[[ Data section open ]]
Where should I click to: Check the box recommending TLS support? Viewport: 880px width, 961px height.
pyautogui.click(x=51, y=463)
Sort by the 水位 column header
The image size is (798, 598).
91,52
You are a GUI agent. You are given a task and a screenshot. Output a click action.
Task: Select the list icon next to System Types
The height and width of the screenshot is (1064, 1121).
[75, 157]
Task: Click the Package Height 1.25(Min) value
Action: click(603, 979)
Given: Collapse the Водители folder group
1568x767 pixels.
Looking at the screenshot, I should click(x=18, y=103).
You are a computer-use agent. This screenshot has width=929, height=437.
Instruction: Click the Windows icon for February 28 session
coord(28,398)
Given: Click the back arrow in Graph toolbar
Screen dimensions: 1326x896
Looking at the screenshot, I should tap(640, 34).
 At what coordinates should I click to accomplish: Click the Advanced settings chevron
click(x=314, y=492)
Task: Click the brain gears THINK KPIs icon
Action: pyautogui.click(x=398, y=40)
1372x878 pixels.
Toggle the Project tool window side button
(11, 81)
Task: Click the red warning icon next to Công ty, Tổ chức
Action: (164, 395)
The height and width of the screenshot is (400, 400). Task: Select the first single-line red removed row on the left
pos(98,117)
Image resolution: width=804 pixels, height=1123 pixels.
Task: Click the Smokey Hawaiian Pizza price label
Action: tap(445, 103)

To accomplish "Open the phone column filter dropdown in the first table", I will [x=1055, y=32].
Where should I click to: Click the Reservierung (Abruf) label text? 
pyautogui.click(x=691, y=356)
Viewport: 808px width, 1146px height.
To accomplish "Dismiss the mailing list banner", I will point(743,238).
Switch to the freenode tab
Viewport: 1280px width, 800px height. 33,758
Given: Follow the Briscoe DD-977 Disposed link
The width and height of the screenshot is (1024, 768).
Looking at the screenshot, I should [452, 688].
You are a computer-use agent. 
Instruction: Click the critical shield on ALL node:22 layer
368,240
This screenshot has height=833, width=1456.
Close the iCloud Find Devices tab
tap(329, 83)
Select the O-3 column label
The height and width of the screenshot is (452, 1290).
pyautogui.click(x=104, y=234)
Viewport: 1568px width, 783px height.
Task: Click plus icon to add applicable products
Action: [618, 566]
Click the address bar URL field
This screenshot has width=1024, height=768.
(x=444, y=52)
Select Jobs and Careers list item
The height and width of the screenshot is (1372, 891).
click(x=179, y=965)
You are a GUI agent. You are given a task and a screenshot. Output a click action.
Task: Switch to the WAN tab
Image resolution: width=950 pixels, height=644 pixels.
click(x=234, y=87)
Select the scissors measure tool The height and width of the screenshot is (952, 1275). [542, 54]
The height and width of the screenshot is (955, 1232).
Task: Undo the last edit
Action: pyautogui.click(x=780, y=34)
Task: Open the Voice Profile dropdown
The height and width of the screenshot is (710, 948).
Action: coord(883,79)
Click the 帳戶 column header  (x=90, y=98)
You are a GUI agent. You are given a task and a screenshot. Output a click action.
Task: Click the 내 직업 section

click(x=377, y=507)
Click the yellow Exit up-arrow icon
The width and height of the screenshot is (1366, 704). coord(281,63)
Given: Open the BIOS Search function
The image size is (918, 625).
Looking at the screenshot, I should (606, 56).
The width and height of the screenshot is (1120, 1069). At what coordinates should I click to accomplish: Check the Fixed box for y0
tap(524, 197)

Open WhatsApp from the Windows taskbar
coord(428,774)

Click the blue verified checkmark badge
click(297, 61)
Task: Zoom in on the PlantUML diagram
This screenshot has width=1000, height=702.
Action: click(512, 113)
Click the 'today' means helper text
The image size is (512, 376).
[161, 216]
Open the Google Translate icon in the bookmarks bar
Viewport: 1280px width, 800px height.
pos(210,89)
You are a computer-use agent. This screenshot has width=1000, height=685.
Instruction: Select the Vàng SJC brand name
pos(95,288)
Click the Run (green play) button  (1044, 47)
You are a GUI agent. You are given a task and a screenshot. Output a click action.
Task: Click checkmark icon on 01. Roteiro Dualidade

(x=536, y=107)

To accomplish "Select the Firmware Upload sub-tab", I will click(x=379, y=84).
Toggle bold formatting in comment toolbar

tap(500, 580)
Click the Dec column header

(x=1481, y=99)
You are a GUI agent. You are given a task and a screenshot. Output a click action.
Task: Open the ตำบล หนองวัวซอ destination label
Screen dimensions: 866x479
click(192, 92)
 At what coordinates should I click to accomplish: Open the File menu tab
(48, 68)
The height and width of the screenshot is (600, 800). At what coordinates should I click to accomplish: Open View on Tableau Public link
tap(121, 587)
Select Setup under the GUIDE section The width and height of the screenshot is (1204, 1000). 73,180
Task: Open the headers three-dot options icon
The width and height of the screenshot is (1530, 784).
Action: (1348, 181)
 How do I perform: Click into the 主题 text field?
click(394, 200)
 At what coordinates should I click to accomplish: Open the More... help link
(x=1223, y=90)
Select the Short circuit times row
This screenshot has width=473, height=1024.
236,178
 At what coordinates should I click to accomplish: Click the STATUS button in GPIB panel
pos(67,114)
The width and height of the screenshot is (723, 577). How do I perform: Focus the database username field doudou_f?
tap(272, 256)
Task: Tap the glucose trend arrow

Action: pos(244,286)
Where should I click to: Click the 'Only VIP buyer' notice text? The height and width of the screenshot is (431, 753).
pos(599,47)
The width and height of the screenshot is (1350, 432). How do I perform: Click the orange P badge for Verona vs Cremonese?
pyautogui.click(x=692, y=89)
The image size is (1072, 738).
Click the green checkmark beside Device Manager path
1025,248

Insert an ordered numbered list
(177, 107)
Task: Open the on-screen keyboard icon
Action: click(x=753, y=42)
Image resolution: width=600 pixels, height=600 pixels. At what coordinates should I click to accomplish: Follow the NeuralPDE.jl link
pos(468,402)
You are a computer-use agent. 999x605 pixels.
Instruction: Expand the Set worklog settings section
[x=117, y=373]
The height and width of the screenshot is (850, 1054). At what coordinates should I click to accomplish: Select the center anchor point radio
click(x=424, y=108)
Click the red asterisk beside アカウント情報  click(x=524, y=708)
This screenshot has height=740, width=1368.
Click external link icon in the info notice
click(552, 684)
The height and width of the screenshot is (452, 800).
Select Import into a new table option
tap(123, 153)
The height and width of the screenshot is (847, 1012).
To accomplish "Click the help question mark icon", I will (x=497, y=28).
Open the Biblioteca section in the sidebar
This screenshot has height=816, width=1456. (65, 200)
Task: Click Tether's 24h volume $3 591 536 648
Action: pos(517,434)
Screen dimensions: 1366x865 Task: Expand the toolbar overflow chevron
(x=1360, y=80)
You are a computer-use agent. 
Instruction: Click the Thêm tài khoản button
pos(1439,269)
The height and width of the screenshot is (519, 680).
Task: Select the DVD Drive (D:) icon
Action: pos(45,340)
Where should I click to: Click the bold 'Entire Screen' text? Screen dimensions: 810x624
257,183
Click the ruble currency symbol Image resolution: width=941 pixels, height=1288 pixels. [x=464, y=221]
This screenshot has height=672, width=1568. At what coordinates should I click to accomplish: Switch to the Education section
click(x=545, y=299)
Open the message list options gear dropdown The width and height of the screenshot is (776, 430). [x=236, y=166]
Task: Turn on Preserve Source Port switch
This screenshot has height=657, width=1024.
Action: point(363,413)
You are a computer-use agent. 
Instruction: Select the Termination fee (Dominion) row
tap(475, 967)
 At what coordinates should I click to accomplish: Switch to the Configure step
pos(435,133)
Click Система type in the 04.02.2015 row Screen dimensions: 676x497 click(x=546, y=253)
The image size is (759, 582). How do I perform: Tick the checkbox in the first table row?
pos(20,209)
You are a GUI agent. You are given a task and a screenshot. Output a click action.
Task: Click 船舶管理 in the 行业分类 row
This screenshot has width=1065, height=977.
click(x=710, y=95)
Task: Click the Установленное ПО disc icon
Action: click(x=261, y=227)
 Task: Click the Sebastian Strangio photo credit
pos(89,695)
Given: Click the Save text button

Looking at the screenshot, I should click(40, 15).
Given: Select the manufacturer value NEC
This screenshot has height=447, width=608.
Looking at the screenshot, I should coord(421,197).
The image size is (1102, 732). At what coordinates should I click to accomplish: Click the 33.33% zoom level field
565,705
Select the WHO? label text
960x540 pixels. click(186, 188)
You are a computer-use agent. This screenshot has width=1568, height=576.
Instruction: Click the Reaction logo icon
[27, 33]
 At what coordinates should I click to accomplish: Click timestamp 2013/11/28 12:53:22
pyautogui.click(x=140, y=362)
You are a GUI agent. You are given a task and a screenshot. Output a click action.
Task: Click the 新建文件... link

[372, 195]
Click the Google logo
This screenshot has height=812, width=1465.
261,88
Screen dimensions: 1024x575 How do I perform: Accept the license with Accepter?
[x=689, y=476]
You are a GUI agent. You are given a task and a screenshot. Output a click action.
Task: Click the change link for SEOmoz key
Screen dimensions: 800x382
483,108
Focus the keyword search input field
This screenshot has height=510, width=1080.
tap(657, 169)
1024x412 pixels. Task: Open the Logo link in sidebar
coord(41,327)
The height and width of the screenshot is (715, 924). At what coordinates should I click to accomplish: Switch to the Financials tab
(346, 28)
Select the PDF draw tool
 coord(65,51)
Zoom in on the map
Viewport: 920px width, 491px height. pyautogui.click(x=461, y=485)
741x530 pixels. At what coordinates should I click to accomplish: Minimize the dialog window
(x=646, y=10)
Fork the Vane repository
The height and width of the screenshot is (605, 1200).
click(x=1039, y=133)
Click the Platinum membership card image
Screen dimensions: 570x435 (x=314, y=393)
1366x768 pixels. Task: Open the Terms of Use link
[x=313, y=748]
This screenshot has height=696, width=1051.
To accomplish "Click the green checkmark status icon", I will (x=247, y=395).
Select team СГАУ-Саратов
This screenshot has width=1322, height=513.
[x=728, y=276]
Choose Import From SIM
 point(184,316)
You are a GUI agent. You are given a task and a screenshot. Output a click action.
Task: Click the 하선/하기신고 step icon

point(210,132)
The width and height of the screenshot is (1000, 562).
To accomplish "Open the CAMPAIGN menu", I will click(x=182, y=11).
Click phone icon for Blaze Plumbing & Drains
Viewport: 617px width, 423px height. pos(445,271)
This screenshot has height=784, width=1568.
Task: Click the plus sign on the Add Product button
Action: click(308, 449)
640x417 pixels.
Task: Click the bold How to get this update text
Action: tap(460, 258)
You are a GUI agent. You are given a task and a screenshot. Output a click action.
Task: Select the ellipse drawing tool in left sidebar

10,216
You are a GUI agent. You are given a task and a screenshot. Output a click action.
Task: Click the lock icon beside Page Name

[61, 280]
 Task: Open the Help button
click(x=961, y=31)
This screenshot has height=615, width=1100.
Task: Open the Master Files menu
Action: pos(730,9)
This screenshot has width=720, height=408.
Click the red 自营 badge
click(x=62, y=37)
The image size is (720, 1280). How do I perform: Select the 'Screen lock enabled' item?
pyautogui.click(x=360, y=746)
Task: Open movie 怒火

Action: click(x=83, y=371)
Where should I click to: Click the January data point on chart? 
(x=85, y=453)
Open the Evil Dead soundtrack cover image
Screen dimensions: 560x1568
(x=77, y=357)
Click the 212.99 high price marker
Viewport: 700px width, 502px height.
[[ Data section closed ]]
▶ Exercise requirements
Check each line of the records above, and copy those that hold the word "dropdown".

▶ Answer to the problem
To accomplish "Open the phone column filter dropdown in the first table", I will [x=1055, y=32].
Task: Open the Voice Profile dropdown
Open the message list options gear dropdown The width and height of the screenshot is (776, 430). [x=236, y=166]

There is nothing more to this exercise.